PREV UP NEXT The UNIX Computer System at ARE (Edition )

2.5.2: Command Pipelines

As mentioned earlier, the power of UNIX lies in its modularity. Each command does one thing well. UNIX allows you to combine several of these single-purpose commands into a command pipeline. Here's a simple, and very useful, command pipeline that allows you to page through a long directory listing:

$ ls -al | less

The `ls -al' command generates a detailed list of file names and attributes, one file per line. The output of that command is piped into the pager `less'. If there are more files in the directory than can be displayed on a single screen, this command lets you page through them at your leisure.

Pipes allow the output of one command to become the input to another. UNIX uses the terms standard output and standard input to refer to the two ends of a pipe. Commands in the pipeline don't know where the data is coming from or where its going: they just read the standard input, do their thing with it, and send the results to the standard output. The shell is responsible for making sure the beginning and end of a pipeline are connected properly to a meaningful source and destination.

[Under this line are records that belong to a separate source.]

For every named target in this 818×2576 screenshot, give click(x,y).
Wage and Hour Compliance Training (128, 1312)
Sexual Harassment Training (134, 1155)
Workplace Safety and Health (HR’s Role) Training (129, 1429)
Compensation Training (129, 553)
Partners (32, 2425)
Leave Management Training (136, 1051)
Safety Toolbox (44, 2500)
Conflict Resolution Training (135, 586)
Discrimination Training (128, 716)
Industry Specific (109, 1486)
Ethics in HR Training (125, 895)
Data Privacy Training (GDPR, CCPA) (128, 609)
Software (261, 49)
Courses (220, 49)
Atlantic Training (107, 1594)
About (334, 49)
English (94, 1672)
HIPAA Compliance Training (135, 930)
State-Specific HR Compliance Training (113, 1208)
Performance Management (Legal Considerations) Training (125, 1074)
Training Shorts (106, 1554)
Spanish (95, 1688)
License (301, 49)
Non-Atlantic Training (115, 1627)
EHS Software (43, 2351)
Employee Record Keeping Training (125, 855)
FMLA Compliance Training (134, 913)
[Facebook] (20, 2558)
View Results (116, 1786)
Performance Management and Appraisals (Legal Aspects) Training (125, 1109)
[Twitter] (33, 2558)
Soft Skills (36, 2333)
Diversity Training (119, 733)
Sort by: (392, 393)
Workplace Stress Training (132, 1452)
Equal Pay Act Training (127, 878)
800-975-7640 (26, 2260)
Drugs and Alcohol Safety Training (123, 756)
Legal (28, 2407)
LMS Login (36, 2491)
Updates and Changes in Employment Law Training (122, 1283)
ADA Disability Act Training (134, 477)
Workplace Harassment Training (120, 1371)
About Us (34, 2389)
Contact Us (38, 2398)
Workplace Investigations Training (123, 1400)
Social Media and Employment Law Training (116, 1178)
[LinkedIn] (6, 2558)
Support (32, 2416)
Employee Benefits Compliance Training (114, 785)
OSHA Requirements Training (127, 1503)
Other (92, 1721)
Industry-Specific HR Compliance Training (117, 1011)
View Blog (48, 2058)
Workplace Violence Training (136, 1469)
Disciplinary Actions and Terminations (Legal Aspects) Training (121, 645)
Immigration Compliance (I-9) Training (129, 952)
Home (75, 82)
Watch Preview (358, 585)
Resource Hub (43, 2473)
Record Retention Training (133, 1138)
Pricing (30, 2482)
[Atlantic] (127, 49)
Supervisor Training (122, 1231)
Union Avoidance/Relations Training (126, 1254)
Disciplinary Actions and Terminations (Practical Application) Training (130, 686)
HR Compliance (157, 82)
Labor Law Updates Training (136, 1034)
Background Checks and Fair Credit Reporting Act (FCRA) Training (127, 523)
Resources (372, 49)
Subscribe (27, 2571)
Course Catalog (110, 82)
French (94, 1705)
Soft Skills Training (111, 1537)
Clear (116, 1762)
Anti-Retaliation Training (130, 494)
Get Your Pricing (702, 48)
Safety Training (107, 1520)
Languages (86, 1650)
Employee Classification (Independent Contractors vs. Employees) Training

Here's another, more complicated, example of a pipeline. This one prints out the number of files in the current directory that contain the word `hysteresis':

$ grep 'hysteresis' * | awk -F: '{print $1}' | sort | uniq | wc -l
  -|  2 

The first thing the shell does when it sees this command is expand the `*' into a list of files in the current directory. The `grep' command then searches through this list of files for the word `hysteresis', outputting all lines from any file that contain the word, prefixed by the file name and a colon. The shell pipes this output into the `awk' command, which splits each line into fields separated by colons and then prints the first such field. The printed field is the file name part of the line printed out by the `grep' command. So the output from the `awk' part of the pipe is a list of file names. Since the word `hysteresis' may appear multiple times in a file, at this point its possible that `awk' has outputted a list that contains duplicate file names. The `sort' command makes sure the list of names is sorted for the `uniq' command which removes any duplicates (keeping only unique items). Finally this list of sorted, unique file names is piped into the `wc' command to count how many lines are in the list. Pretty cool.